The Night Everything Changed
Maya was running—actually running—down Elm Street at 11:47 PM with her heartbeat hammering in her ears like a bass drop at a homecoming dance. Her iPhone clattered in her sweatshirt pocket, that lifeline to her entire social existence, currently blowing up with texts she couldn't bring herself to answer.
"You coming to Jake's party???" - Brianna, 10:32 PM
"Everyone's asking where you are" - Marcus, 10:45 PM
"WTF Maya" - Brianna, 11:02 PM
She'd been planning to go. She'd even spent forty minutes perfecting her eyeliner and debating whether she looked like she was trying too hard or not trying enough. But then she'd frozen in her doorway, her hand on the knob, and suddenly she couldn't make her feet move forward. The old familiar knot in her chest—the one that tightened whenever she had to walk into a room, whenever she had to perform the right version of herself—had pulled tight enough to make it hard to breathe.
So she'd done what she always did. She'd turned around and climbed out her window instead.
Now she was running toward nowhere in particular, just away from all the expectations and versions of herself she couldn't quite figure out how to be.

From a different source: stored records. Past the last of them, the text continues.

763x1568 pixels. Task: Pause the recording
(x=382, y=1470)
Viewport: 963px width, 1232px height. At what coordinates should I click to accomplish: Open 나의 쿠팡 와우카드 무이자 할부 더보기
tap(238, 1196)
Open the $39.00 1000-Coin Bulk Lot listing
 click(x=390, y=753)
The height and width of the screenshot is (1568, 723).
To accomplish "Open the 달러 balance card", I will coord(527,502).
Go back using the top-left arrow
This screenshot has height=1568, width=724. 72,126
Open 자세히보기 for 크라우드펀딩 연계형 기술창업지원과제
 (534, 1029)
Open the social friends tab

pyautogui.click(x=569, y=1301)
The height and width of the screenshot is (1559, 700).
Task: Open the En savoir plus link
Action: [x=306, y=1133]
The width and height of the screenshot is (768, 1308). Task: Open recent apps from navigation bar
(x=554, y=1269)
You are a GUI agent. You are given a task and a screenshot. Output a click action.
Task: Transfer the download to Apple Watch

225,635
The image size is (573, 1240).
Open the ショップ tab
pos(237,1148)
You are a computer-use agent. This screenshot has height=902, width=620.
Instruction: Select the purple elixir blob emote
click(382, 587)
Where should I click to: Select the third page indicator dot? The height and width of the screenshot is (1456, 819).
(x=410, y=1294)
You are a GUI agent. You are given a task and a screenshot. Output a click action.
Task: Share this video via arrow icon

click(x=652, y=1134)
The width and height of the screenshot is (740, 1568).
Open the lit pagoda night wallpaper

A dog appeared out of the shadows—some scruffy terrier mix with one ear that stood up and one that flopped down like it had given up on life. It trotted alongside her, tongue lolling, totally unbothered by her existential crisis.
"Hey buddy," Maya wheezed, slowing to a walk. "You running away too?"
The dog flopped down on the sidewalk and looked at her like she was ridiculous. And maybe she was. Maybe this whole thing—caring so much about what everyone thought, freezing up every time she had to be herself in public—was ridiculous.
Her iPhone buzzed again. She pulled it out, ready for another frantic message from Brianna, maybe something about how she was ruining everything.
"Hey, just left Jake's. It was lame anyway. You okay??" - Marcus, 11:49 PM
Maya stared at the screen. The dog nudged her hand with its wet nose, like, *hello? You're ignoring your new best friend?*
She sat down on the curb and buried her fingers in the dog's scruffy fur, something loosening in her chest for the first time all night. Her iPhone screen lit up with a photo Brianna had posted—a group shot of everyone at the party, everyone smiling and performing and being exactly who they were supposed to be.
Maya looked at the dog, who looked back with zero judgment about her lack of chill.
"Yeah," she said aloud to nobody. "I'm okay."
She wasn't running away anymore. She was just... running. And maybe that was enough for now.